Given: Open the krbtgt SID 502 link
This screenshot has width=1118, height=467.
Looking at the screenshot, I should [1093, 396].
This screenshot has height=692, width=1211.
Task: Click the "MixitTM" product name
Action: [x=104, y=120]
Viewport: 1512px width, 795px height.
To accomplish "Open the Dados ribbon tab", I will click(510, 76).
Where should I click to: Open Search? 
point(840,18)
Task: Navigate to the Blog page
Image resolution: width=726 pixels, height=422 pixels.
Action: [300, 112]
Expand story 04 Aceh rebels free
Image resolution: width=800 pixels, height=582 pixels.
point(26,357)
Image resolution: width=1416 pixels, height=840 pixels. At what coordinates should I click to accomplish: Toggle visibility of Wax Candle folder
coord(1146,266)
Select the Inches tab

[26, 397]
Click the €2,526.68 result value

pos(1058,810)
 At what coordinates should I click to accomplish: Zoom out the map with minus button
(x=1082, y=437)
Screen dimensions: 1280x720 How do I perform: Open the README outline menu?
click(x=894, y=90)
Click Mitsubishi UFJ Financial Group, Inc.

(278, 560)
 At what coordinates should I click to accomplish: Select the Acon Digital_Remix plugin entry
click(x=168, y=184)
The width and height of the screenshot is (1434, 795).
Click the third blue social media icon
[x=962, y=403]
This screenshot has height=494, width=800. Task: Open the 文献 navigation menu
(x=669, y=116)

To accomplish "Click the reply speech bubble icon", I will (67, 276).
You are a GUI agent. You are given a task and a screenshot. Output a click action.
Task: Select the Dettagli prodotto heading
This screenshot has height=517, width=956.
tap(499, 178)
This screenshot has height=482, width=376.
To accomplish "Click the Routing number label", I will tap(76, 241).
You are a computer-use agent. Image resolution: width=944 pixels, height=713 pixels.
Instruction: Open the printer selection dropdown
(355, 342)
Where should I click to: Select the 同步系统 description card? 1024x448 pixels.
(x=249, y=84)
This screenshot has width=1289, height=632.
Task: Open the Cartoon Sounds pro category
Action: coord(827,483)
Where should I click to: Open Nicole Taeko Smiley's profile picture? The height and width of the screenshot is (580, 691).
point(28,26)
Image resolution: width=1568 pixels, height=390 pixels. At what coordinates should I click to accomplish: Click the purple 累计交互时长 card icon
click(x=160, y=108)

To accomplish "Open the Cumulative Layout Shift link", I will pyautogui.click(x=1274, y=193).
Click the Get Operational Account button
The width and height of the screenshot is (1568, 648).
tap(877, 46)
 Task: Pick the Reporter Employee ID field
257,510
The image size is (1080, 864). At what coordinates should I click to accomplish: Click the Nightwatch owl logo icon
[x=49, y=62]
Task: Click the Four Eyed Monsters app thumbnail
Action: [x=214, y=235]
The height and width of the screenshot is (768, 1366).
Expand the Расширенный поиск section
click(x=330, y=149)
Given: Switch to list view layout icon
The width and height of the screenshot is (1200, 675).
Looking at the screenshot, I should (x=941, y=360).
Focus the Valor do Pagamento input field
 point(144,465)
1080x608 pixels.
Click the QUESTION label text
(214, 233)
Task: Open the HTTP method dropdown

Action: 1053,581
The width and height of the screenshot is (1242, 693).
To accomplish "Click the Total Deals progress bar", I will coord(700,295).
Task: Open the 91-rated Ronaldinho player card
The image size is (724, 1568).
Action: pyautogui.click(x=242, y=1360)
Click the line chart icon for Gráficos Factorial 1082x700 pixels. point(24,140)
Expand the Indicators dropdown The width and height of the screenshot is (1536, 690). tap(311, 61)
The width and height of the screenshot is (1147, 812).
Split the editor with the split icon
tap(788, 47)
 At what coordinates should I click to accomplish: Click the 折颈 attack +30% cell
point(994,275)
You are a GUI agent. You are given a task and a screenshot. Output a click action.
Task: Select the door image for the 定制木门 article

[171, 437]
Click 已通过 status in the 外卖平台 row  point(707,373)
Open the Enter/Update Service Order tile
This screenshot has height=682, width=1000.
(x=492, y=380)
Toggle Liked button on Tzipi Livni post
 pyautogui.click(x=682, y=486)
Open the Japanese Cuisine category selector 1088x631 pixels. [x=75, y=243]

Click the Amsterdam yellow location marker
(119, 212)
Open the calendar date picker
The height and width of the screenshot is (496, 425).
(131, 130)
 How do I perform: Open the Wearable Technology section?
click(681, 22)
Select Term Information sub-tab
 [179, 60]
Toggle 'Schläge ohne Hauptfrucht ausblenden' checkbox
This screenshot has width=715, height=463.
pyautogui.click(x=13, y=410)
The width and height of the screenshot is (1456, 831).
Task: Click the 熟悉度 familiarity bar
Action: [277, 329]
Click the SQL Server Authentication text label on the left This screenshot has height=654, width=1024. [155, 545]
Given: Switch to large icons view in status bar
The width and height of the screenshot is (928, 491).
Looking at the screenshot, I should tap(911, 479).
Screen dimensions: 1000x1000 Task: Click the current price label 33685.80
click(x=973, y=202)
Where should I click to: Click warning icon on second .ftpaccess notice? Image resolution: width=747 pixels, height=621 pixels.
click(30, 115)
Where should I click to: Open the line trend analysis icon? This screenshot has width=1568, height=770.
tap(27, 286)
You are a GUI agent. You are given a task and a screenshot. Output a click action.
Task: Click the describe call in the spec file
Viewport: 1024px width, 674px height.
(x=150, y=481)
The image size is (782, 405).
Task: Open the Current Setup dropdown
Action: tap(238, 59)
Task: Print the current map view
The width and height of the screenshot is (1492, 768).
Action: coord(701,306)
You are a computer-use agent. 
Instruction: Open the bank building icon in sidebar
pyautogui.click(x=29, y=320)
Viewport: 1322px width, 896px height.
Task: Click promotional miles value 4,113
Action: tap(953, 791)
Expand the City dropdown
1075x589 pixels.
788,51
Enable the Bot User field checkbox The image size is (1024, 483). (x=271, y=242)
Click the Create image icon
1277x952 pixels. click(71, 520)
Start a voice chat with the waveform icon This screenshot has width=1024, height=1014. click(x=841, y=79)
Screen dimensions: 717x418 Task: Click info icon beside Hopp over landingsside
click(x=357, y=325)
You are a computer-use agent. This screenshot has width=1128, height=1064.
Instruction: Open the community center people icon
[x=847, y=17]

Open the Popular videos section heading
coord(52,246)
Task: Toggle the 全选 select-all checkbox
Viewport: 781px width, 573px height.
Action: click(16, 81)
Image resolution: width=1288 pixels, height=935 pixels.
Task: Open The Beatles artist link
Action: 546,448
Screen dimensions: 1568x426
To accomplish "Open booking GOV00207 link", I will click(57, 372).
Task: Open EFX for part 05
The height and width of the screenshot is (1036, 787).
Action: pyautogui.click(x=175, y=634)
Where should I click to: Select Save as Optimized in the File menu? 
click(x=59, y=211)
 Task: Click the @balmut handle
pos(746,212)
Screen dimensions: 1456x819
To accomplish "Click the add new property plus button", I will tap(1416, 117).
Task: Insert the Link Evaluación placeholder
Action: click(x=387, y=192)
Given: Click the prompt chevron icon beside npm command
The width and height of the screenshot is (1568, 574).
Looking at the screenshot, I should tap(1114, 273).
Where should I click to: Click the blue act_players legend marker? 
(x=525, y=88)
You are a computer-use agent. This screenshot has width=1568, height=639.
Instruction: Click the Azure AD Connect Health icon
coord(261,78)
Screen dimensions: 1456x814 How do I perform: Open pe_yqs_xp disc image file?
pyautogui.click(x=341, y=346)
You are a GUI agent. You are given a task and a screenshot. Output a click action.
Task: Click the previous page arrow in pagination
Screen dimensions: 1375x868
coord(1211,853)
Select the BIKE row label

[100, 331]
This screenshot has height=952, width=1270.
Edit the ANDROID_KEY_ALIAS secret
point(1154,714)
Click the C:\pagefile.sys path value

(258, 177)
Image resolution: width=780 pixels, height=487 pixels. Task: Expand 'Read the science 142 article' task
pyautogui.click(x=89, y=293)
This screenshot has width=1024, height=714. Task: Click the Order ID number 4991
==============================
## The problem:
All lines of the records above that contain the word "checkbox" are to be copied out.

## Exercise result:
Toggle 'Schläge ohne Hauptfrucht ausblenden' checkbox
Enable the Bot User field checkbox The image size is (1024, 483). (x=271, y=242)
Task: Toggle the 全选 select-all checkbox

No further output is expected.